The PFN had based its agitation on the fact that only Muslims have been the governors of the state since return to democracy in 1999 and called for redress as if there is anything specifically wrong with the status quo.
To start with, I don’t know and may be somebody would tell me the qualitative difference between a pious Christian and devout Muslim or the difference between a spirit-filled child of God and god-fearing servant of Allah.
To me one is as good as the other and either would make a good leader. In Yorubaland, a typical family is, on average, equally populated by people of the two major faiths, and in some instances, a sprinkle of traditional faith practitioners and we have all lived in harmony.
True we are very religious but we are not fanatical about it – a development which underscores the fact the greatest number of inter-faith marriages are among the Yoruba. Really, I fail to see the point in insisting a person of particular faith should be preferred for election into public office for the purpose of balancing. Balancing what? What logic inheres in insisting on a person of particular faith?
For avoidance of doubt, I am a Christian, but it is immaterial to me if the next ten successive governors of Lagos State are Muslims. What matters is how credible honest, morally upright and responsible the candidate is. I want a person of vision, sincerity, hard-work, integrity, not necessarily a Christian, as a governor.
Somebody may argue in opposition that our constitution itself recognises right to religion and guarantees freedom from discrimination on the basis of religion, among other grounds. Beautifully said!
But the truth is that what the 1999 Constitution guarantees is freedom from discrimination on the basis of religion and not affirmative action on religious ground. These are two different things. Freedom from discrimination operates to bar situations when a person is denied his entitlement or rightful position on the ground of his religious conviction.

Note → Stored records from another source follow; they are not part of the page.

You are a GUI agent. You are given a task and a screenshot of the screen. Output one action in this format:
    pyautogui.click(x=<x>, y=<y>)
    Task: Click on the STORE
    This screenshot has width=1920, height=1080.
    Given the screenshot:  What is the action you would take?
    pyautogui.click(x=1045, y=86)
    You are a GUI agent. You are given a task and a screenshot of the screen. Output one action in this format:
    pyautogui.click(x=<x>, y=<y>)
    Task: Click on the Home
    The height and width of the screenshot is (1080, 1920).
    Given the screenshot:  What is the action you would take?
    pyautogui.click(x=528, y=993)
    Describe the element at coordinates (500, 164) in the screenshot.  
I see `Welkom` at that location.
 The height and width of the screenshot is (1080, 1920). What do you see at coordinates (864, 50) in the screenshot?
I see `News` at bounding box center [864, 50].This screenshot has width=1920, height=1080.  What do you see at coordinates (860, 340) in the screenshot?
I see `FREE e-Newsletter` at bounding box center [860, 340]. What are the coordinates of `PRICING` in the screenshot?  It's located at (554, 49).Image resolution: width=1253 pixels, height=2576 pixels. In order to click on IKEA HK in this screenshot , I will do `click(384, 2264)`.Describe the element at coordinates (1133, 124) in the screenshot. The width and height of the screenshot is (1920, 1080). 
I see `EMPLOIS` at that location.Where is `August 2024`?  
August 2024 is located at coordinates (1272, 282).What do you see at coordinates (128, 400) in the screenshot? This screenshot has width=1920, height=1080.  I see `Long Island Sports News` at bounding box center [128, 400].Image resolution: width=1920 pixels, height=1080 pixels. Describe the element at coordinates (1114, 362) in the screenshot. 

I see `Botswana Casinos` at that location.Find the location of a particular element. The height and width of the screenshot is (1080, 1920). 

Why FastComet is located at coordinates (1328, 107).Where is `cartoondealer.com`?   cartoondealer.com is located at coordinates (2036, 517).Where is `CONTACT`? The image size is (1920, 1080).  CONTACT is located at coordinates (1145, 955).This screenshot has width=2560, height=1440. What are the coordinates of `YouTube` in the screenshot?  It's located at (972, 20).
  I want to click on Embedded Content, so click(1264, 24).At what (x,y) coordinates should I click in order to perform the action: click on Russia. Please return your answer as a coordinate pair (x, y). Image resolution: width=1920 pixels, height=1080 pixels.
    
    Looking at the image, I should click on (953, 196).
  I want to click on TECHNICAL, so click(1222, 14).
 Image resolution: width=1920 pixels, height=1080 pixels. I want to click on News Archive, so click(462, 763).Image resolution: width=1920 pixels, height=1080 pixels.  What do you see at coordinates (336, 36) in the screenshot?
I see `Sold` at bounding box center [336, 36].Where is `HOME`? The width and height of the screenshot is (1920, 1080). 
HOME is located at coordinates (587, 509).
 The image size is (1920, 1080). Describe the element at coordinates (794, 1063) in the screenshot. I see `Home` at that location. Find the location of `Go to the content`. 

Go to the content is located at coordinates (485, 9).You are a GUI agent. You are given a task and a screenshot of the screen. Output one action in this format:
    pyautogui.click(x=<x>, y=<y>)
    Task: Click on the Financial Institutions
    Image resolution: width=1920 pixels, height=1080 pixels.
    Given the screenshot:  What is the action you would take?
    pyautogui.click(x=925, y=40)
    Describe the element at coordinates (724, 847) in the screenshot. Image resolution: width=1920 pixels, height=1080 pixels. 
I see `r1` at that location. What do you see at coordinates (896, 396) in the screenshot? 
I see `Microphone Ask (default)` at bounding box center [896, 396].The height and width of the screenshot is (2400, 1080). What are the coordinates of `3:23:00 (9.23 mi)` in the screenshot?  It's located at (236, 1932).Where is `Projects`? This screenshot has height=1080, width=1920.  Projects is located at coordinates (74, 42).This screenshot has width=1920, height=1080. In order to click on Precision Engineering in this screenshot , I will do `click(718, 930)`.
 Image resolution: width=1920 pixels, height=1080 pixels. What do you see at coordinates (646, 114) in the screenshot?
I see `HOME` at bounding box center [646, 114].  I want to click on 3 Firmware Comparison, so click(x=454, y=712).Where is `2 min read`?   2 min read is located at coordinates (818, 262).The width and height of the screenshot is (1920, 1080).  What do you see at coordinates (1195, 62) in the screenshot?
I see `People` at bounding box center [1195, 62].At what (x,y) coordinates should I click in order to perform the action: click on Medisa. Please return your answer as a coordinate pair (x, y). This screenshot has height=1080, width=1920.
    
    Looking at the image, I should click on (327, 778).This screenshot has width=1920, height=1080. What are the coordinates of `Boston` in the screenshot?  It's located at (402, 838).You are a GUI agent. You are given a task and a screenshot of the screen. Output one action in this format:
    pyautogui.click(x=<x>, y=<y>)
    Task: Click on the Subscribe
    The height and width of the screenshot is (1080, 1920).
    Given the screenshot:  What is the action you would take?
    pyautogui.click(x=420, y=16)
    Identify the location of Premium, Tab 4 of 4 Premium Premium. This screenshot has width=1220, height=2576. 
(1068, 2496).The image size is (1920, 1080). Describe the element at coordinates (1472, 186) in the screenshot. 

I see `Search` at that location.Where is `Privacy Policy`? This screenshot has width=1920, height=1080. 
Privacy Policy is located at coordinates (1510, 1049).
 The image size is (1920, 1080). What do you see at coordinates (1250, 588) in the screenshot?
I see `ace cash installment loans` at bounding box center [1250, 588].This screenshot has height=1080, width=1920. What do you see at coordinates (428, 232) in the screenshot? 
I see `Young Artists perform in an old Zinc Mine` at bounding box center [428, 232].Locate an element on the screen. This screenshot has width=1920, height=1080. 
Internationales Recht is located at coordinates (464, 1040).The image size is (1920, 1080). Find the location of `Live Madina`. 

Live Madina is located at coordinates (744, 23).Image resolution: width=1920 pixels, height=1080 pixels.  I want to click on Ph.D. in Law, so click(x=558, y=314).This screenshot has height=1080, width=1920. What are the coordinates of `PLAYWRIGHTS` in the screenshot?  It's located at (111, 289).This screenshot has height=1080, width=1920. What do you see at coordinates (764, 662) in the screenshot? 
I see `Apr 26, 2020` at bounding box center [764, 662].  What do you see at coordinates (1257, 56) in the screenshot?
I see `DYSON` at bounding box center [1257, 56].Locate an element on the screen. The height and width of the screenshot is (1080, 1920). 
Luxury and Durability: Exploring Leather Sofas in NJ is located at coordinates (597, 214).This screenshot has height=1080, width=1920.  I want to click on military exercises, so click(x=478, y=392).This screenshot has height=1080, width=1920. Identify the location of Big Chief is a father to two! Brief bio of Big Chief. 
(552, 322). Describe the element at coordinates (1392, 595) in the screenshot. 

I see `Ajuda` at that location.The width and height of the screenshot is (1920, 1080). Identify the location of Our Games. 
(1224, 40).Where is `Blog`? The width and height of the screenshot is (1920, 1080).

Affirmative action on the other is a policy of deliberate reservation of some posts, offices or benefits to some group considered underprivileged or discriminated against. There is no basis for affirmative action on the ground of religion in our law. Both Senator Bola Tinubu and the incumbent governor Fashola are Muslims, so what? Lagosians voted for them because they believed in them.
The agitation for a Christian governor may also be faulted on other grounds.
But wait, why should only the Muslim and the Christians monopolise the rotation, how about the traditional worshippers? Methinks they too should have a shot at the coveted seat, whatever is sauce for the goose is sauce for the gander. Perhaps they too would have to rotate it among different worshipers of the deities in the pantheon.
How about starting with Sango adherents, then Ogun devotees would have their own slot and give the baton to Sonponno faithful who would also have the worshippers of Orisa Oko queuing up behind them!